Method: Data from the Multisite Violence Prevention Project (MVPP) on two cohorts of students (N=5,106) from 37 schools in four communities (MVPP, 2004) are used. Data were collected as part of a randomized trial where schools were randomly assigned to one of four conditions: a universal intervention, a selective intervention, a combined intervention, or no intervention. This study uses data from fall of 6th grade prior to the intervention for each cohort. Students completed measures of aggression, victimization and school climate including norms supporting aggression and nonviolence, student-teacher relationships, and awareness and reporting of peer victimization; their teachers completed measures of student-teacher relationships, staff relationships, and awareness and reporting of peer victimization. We use BMLC models to identify classes of aggression and peer victimization (level 1) and examine the influence of school climate (level 2) on classes, building on models developed by Vermunt (2003) and implemented, among others, in Henry and MutheĢn (2010)

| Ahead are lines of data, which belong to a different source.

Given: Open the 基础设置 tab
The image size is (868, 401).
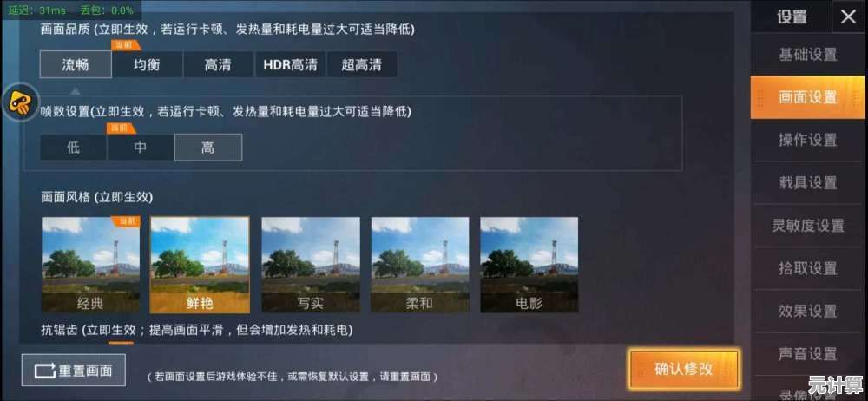Looking at the screenshot, I should (x=807, y=55).
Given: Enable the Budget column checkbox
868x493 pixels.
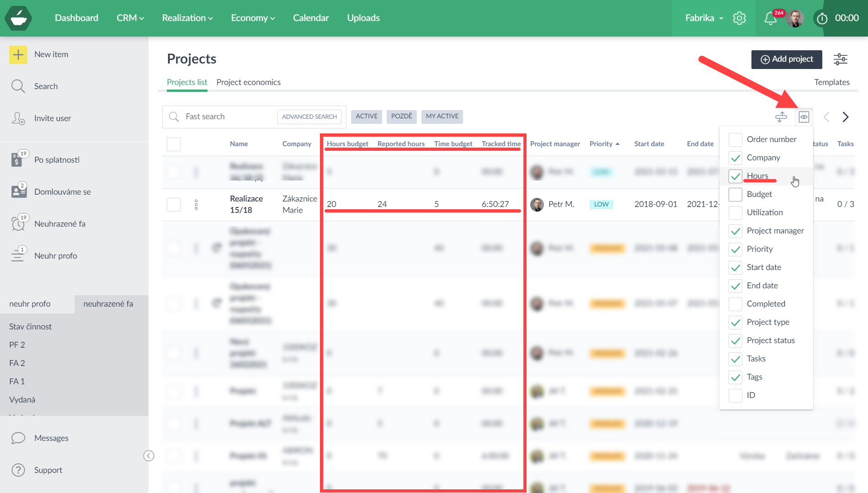Looking at the screenshot, I should point(735,195).
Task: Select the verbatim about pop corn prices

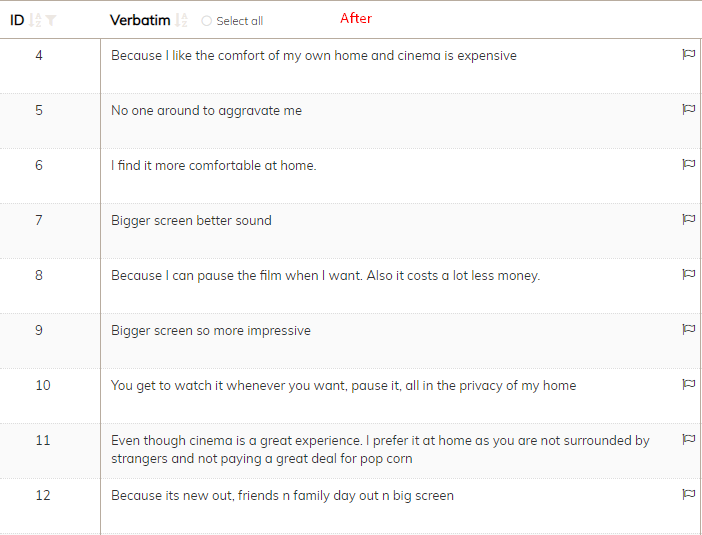Action: [380, 449]
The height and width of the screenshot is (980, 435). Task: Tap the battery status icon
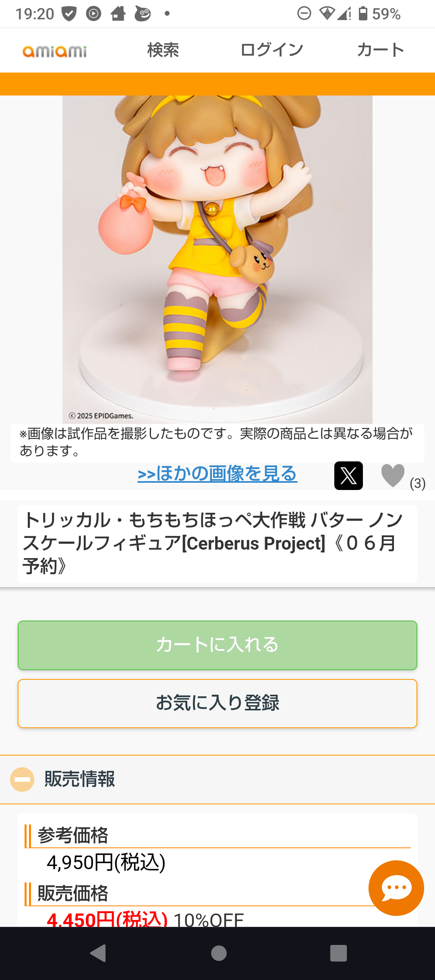pos(363,14)
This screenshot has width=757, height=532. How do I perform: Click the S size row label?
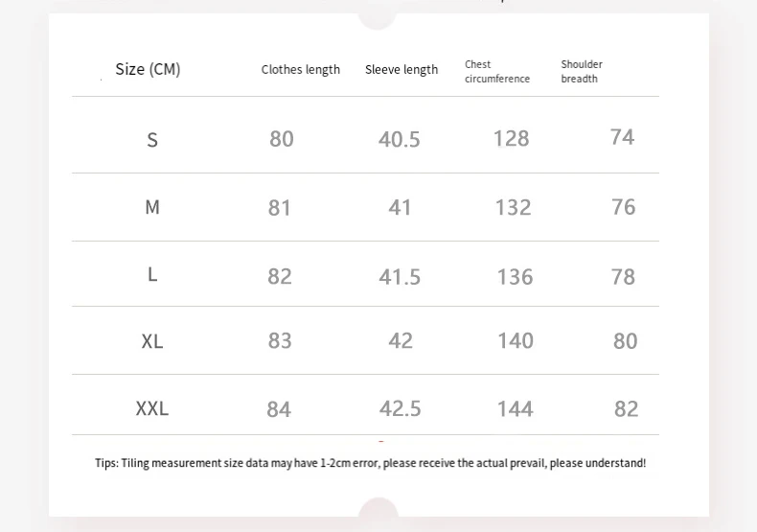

Results: The priors used for the BMLC will be captured from a study by Bettencourt and Farrell, 2013, which found 4 latent classes: non-victimized aggressors, aggressive-victims, predominantly victimized and well-adjusted. Additional analyses are being conducted to examine the influence of school climate at level 2 on level 1 classes.
Discussion: Use of Bayesian estimation methods are not terribly commonly in prevention science but could prove to be incredibly useful with the increasing complexity of data available to researchers. The Bayesian approach is appealing because of the use of informative priors, reduced computation time, and the ability to handle a small number of clusters.